**TASK PROMPT**
Would you please copy only the lines from the line that contains "Task: Click the lock icon in Company header" to the end of the data below, exactly, leaving every picture out?

**SUPPLIED INFORMATION**
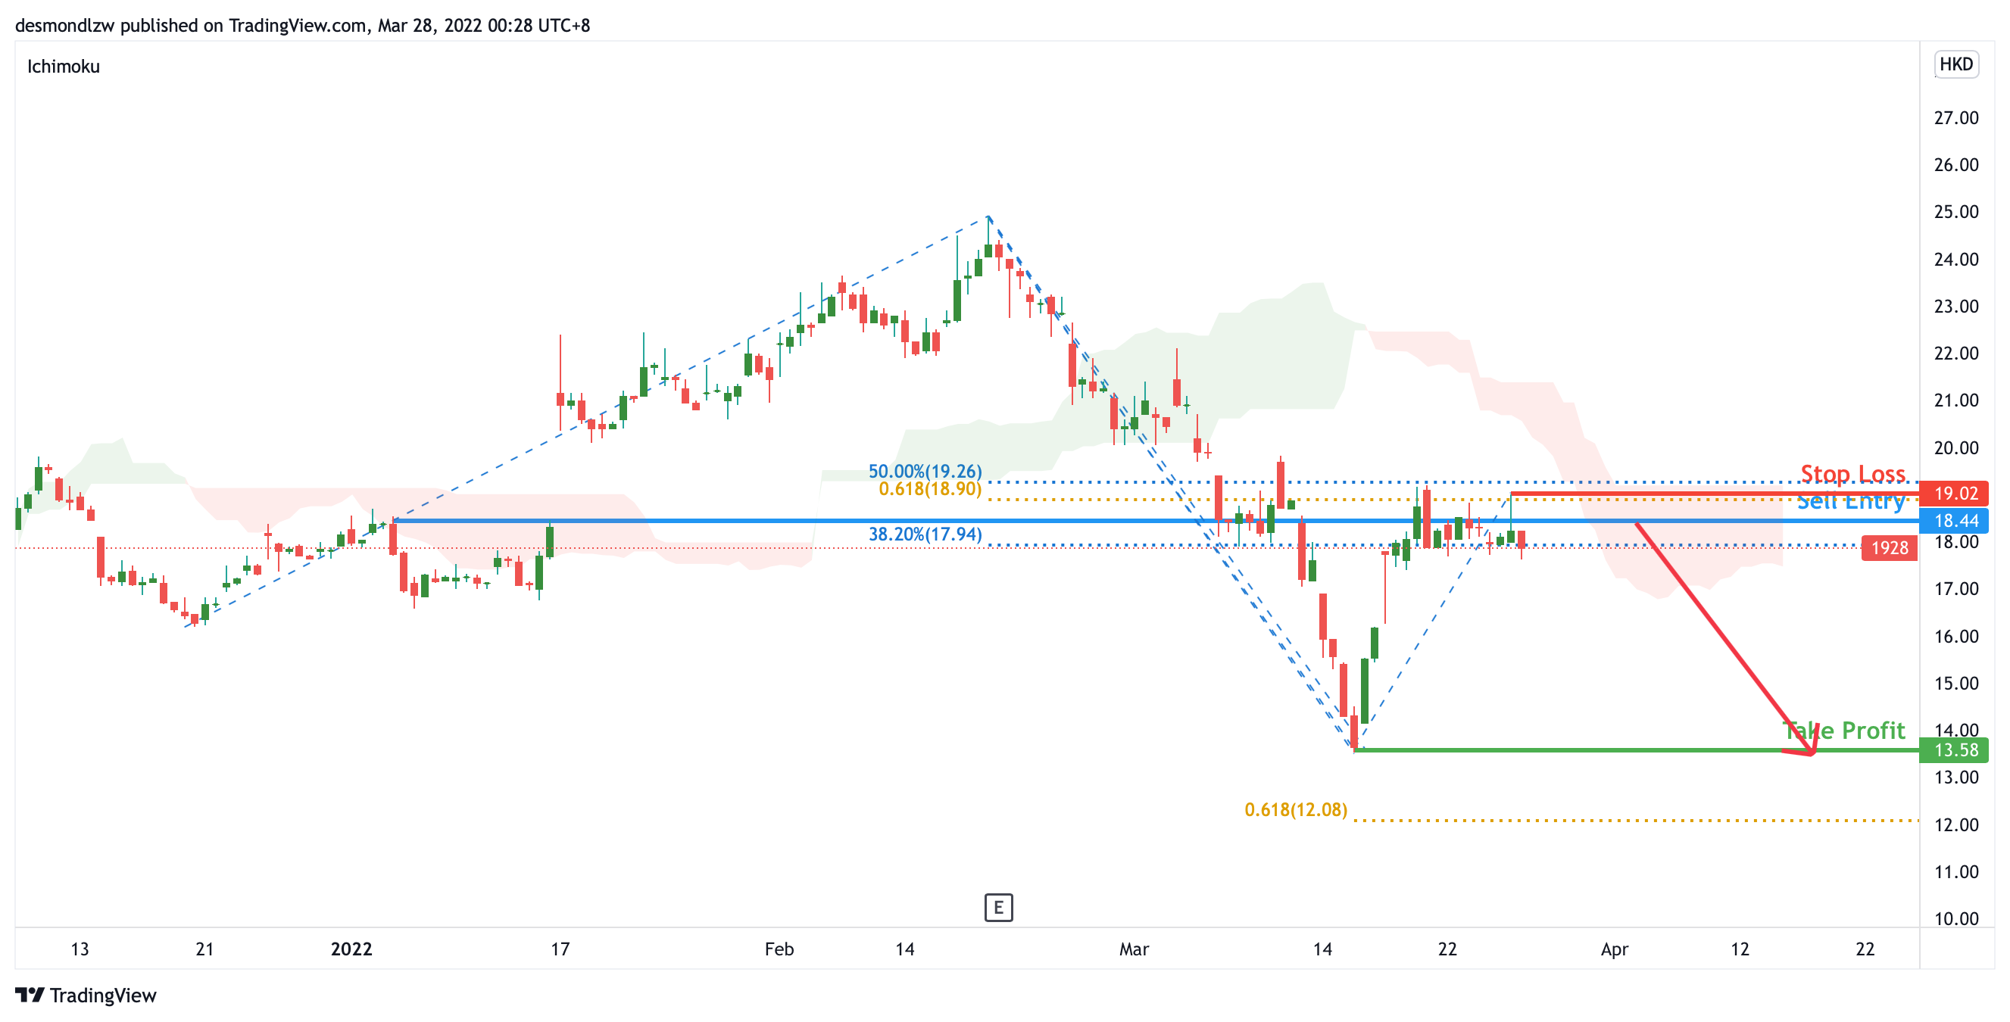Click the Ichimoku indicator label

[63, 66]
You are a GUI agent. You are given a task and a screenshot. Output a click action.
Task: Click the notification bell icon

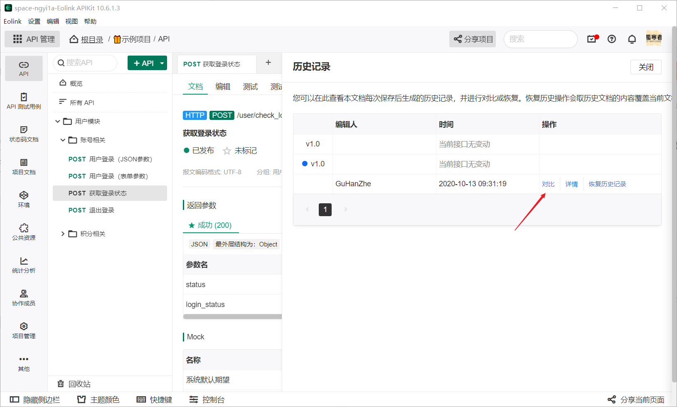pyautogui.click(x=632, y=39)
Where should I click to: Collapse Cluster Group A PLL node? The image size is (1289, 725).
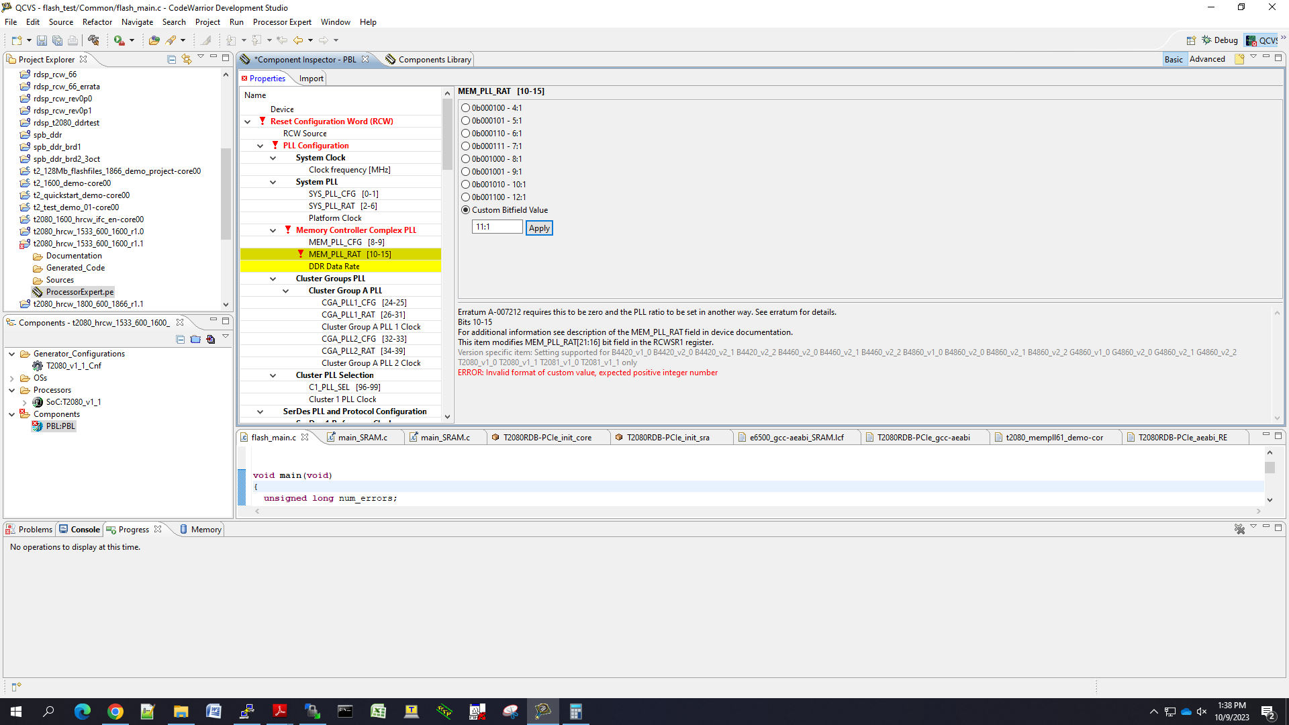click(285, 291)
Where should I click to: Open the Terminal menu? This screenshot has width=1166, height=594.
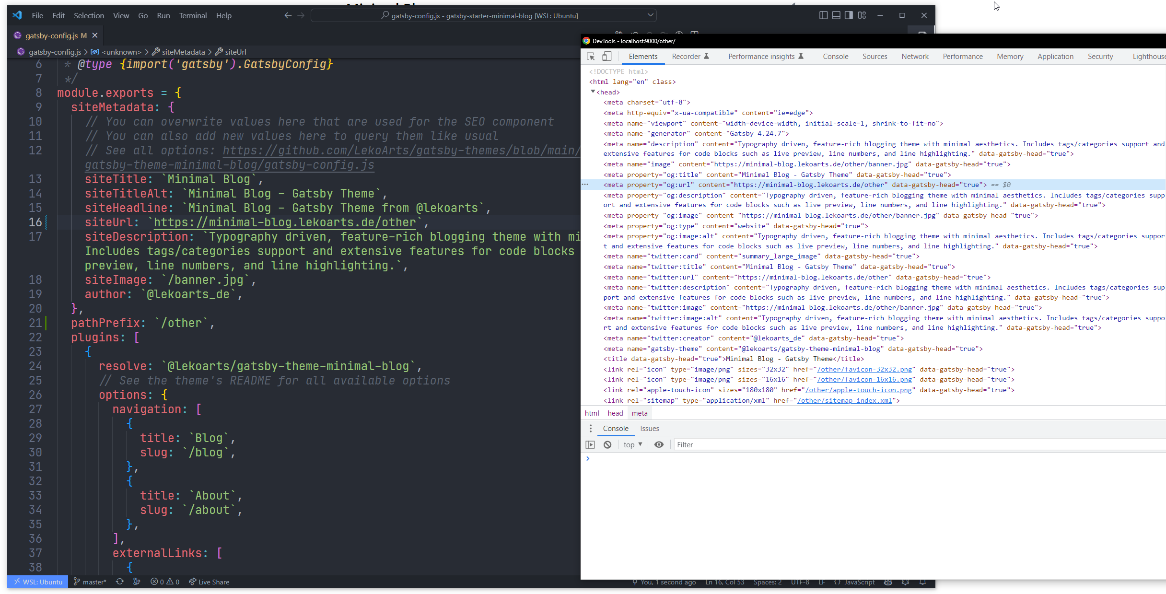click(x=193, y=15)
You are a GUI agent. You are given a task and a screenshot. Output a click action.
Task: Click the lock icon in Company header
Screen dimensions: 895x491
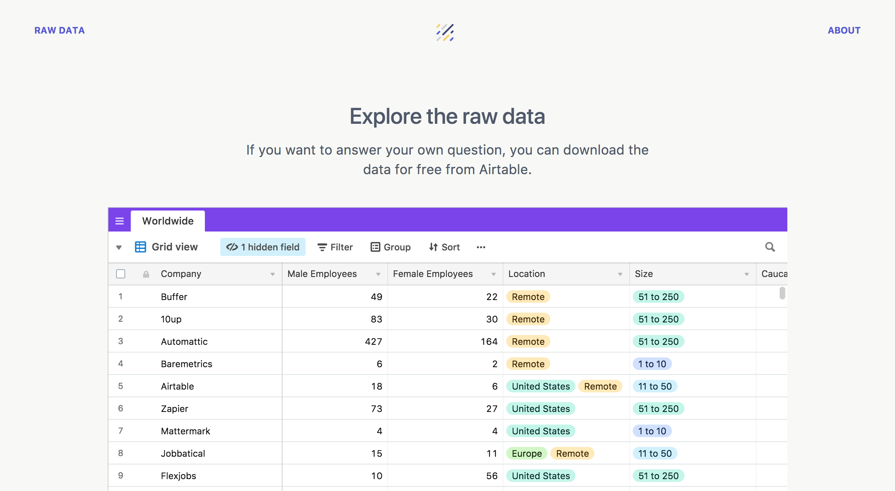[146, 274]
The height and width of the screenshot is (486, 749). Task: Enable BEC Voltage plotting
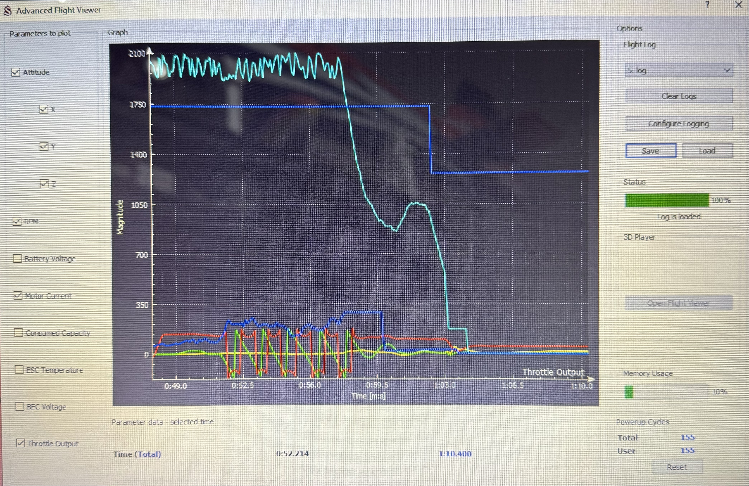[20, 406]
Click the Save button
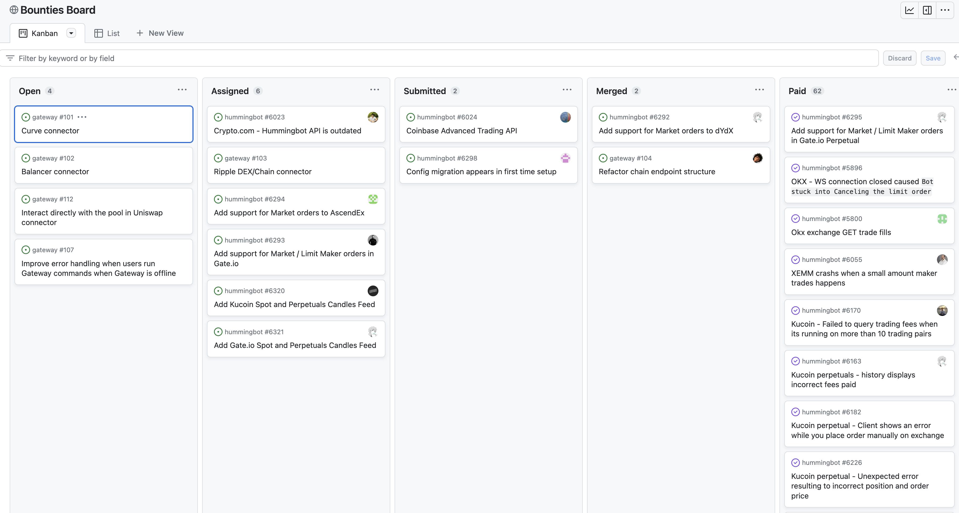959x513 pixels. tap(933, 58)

**TASK RESULT**
Task: Click the lock icon in Company header
Screen dimensions: 895x491
[146, 274]
The height and width of the screenshot is (486, 749). Task: Enable BEC Voltage plotting
[20, 406]
Click the Save button
959x513 pixels. tap(933, 58)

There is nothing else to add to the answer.